### Excerpt
2024-04-04 Thread Richard Sandiford
GCC 14 adds the header file arm_neon_sve_bridge.h to help interface
SVE and Advanced SIMD code.  One of the defined idioms is:

  svset_neonq (svundef_TYPE (), advsimd_vector)

which simply reinterprets advsimd_vector as an SVE vector without
regard for what's in the upper bits.

GCC was failing to recognise this idiom, which was likely to
significantly hamper adoption.

There is (AFAIK) no good way of representing an extension with
undefined bits in gimple.  We could add an internal-only builtin
to represent it, but the current framework makes that somewhat
awkward.  It also doesn't seem very forward-looking.

This patch instead goes for the simpler approach of recognising
undefined arguments at expansion time.

Tested on aarch64-linux-gnu & pushed.

Richard


gcc/
PR target/114577
* config/aarch64/aarch64-sve-builtins.h (aarch64_sve::lookup_fndecl):
Declare.
* config/aarch64/aarch64-sve-builtins.cc (aarch64_sve::lookup_fndecl):
New function.
* config/aarch64/aarch64-sve-builtins-base.cc (is_undef): Likewise.
(svset_neonq_impl::expand): Optimise expansions whose first argument
is undefined.

gcc/testsuite/
PR target/114577
* gcc.target/aarch64/sve/acle/general/pr114577_1.c: New test.
* gcc.target/aarch64/sve/acle/general/pr114577_2.c: Likewise.
---
 .../aarch64/aarch64-sve-builtins-base.cc  | 27 ++
 gcc/config/aarch64/aarch64-sve-builtins.cc| 16 
 gcc/config/aarch64/aarch64-sve-builtins.h |  1 +
 .../aarch64/sve/acle/general/pr114577_1.c | 94 +++
 .../aarch64/sve/acle/general/pr114577_2.c | 46 +
 5 files changed, 184 insertions(+)
 create mode 100644 
gcc/testsuite/gcc.target/aarch64/sve/acle/general/pr114577_1.c
 create mode 100644 
gcc/testsuite/gcc.target/aarch64/sve/acle/general/pr114577_2.c

diff --git a/gcc/config/aarch64/aarch64-sve-builtins-base.cc 
b/gcc/config/aarch64/aarch64-sve-builtins-base.cc
index a8c3f84a70b..257ca5bf6ad 100644
--- a/gcc/config/aarch64/aarch64-sve-builtins-base.cc
+++ b/gcc/config/aarch64/aarch64-sve-builtins-base.cc
@@ -47,11 +47,31 @@
 #include "aarch64-builtins.h"
 #include "ssa.h"
 #include "gimple-fold.h"
+#include "tree-ssa.h"
 
 using namespace aarch64_sve;
 
 namespace {
 
+/* Return true if VAL is an undefined value.  */
+static bool
+is_undef (tree val)
+{
+  if (TREE_CODE (val) == SSA_NAME)
+{
+  if (ssa_undefined_value_p (val, false))
+   return true;
+
+  gimple *def = SSA_NAME_DEF_STMT (val);
+  if (gcall *call = dyn_cast (def))

### Records shown
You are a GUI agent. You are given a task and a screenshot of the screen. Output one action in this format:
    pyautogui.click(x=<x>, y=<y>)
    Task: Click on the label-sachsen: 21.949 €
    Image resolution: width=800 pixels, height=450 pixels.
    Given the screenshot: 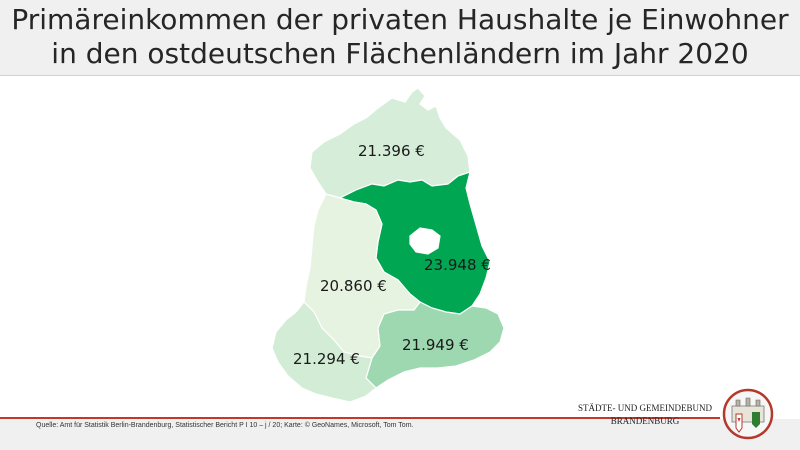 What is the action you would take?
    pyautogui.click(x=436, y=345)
...
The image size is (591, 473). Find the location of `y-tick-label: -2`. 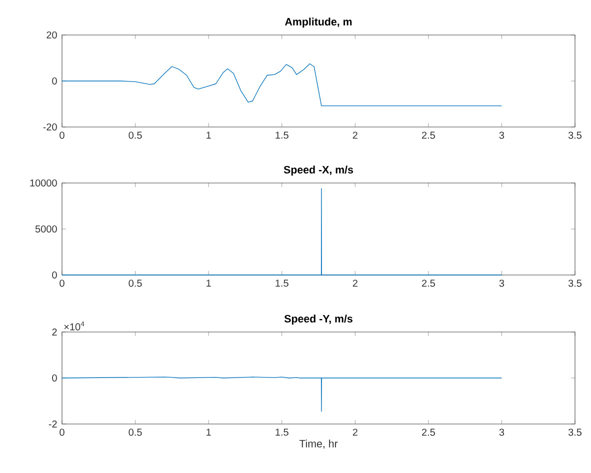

### Things to do
a: In the GCC patch note, rewrite the part that opens with the words containing "which simply reinterprets" and closes with "seem very forward-looking.", swapping "undefined bits" for "unspecified bits".
b: Reproduce verbatim the part of the records that opens with the line containing "You are a GUI" and closes with the line containing "Image resolution: width=800".

### Problem solutions
a:
which simply reinterprets advsimd_vector as an SVE vector without
regard for what's in the upper bits.

GCC was failing to recognise this idiom, which was likely to
significantly hamper adoption.

There is (AFAIK) no good way of representing an extension with
unspecified bits in gimple.  We could add an internal-only builtin
to represent it, but the current framework makes that somewhat
awkward.  It also doesn't seem very forward-looking.

b:
You are a GUI agent. You are given a task and a screenshot of the screen. Output one action in this format:
    pyautogui.click(x=<x>, y=<y>)
    Task: Click on the label-sachsen: 21.949 €
    Image resolution: width=800 pixels, height=450 pixels.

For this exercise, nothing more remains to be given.